React + Vite for the interface
Firebase Authentication for login
Firestore for saved stories and retrieval
browser-based speech input for voice prompts
browser speech playback and optional cloud narration support

Backend

FastAPI for APIs and WebSocket connections
WebSockets for live story streaming
Google ADK as the orchestration layer for the storytelling agent
Google GenAI / Gemini for story generation and multimodal outputs
Google Cloud Text-to-Speech for narration audio

Flow

A user starts with a typed or spoken prompt.
The frontend opens a story session and connects over WebSockets.
The backend routes the request through an ADK-powered storytelling agent.
Gemini generates the next story beat, including narrative and visual content.
The frontend presents the scene, narration, and next actions in real time.
Firestore stores story progress so it can be resumed later.

Challenges I Faced

This project was much harder than building a normal text-based AI app.

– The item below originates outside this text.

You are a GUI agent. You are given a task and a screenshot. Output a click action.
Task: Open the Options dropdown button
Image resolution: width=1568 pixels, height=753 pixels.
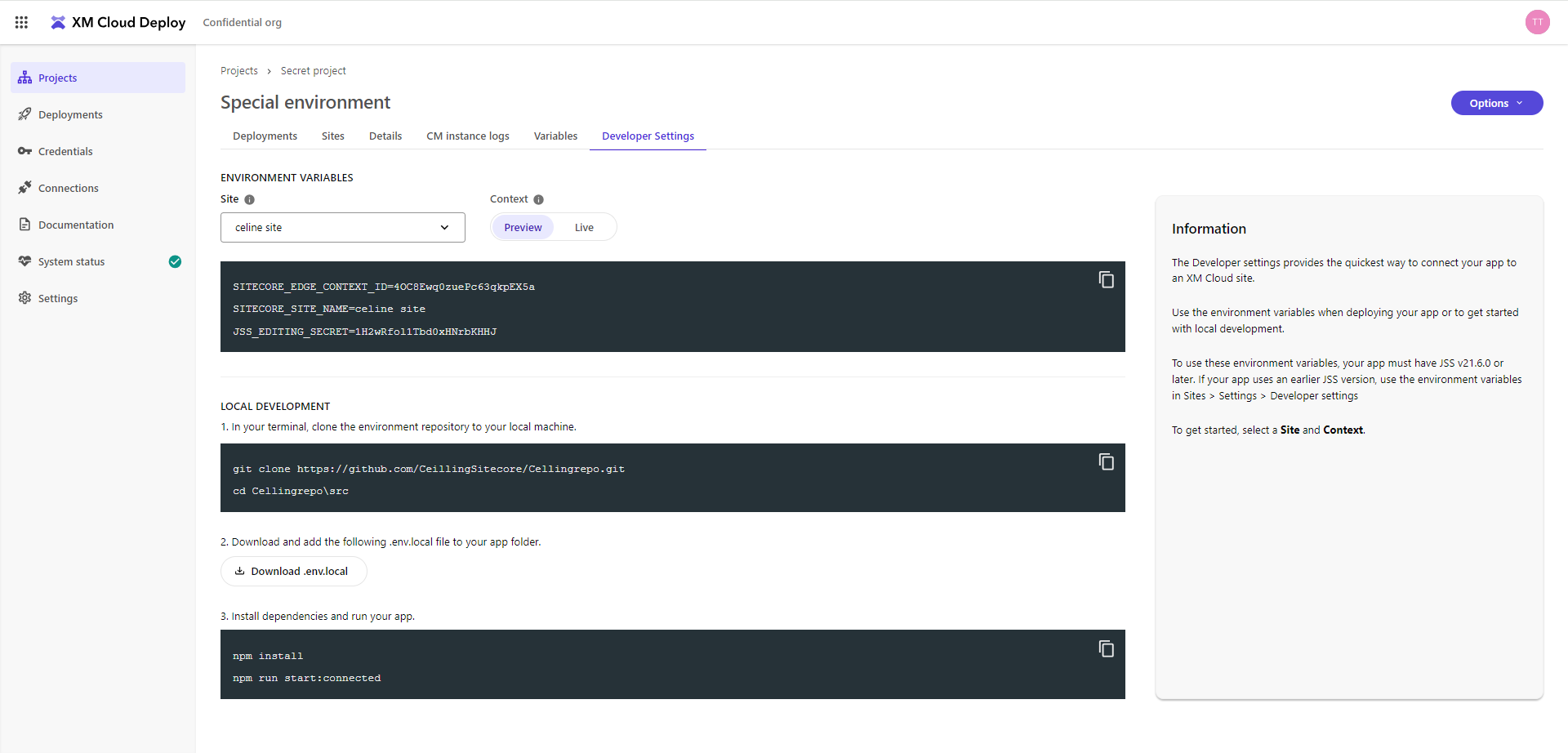pos(1496,103)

Making the output feel cohesive

It was not enough to generate text, an image, and audio separately. The real challenge was making them feel like parts of the same moment. I had to think about pacing, continuity, timing, and how the interface should reveal each piece without breaking immersion.

Managing real-time state

Because the app uses WebSockets and live session updates, I had to solve problems around stale connections, repeated renders, reconnect behavior, and keeping story progress synchronized between frontend and backend.

Authentication and persistence

Supporting login, saved stories, and restore flows introduced edge cases around account state, local cache, and Firestore synchronization. A lot of effort went into making saved sessions feel reliable.

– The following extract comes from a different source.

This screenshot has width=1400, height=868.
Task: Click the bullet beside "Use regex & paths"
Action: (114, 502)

Model reliability and quota issues

Multimodal generation is exciting, but also less predictable in practice. I ran into rate limits, incomplete responses, and image-generation reliability issues, which forced me to make the pipeline more resilient and improve error handling.

Moving to a real agent architecture

One of the most important technical improvements was converting the runtime so the storytelling loop is actually orchestrated through Google ADK, rather than just being a sequence of direct model calls. That made the project much closer to a true agent system.

What I Learned

This project taught me that multimodal AI is not just about model capability. It is about orchestration.

I learned how to:

design beyond text-in/text-out interaction
combine voice, visuals, and narrative into one experience
manage streaming state across a full-stack app
use Google ADK to structure agent behavior
build around real-world issues like auth bugs, reconnect logic, and quota limits
think about immersion as a product and systems problem, not just a generation problem

One way I came to think about Luminary was:

[ \text{Immersion} = \text{Narrative Quality} + \text{Visual Continuity} + \text{Responsive Interaction} ]

If one part breaks, the overall experience feels less magical.

Why I’m Proud Of It

What I like most about Luminary is that it moves beyond the text box. It lets users speak, see, hear, and direct the experience as the story unfolds.

It is both a creative tool and an experiment in what multimodal agents can feel like when they are designed as experiences rather than just assistants. My goal was to make AI storytelling feel alive, and Luminary is my step toward that.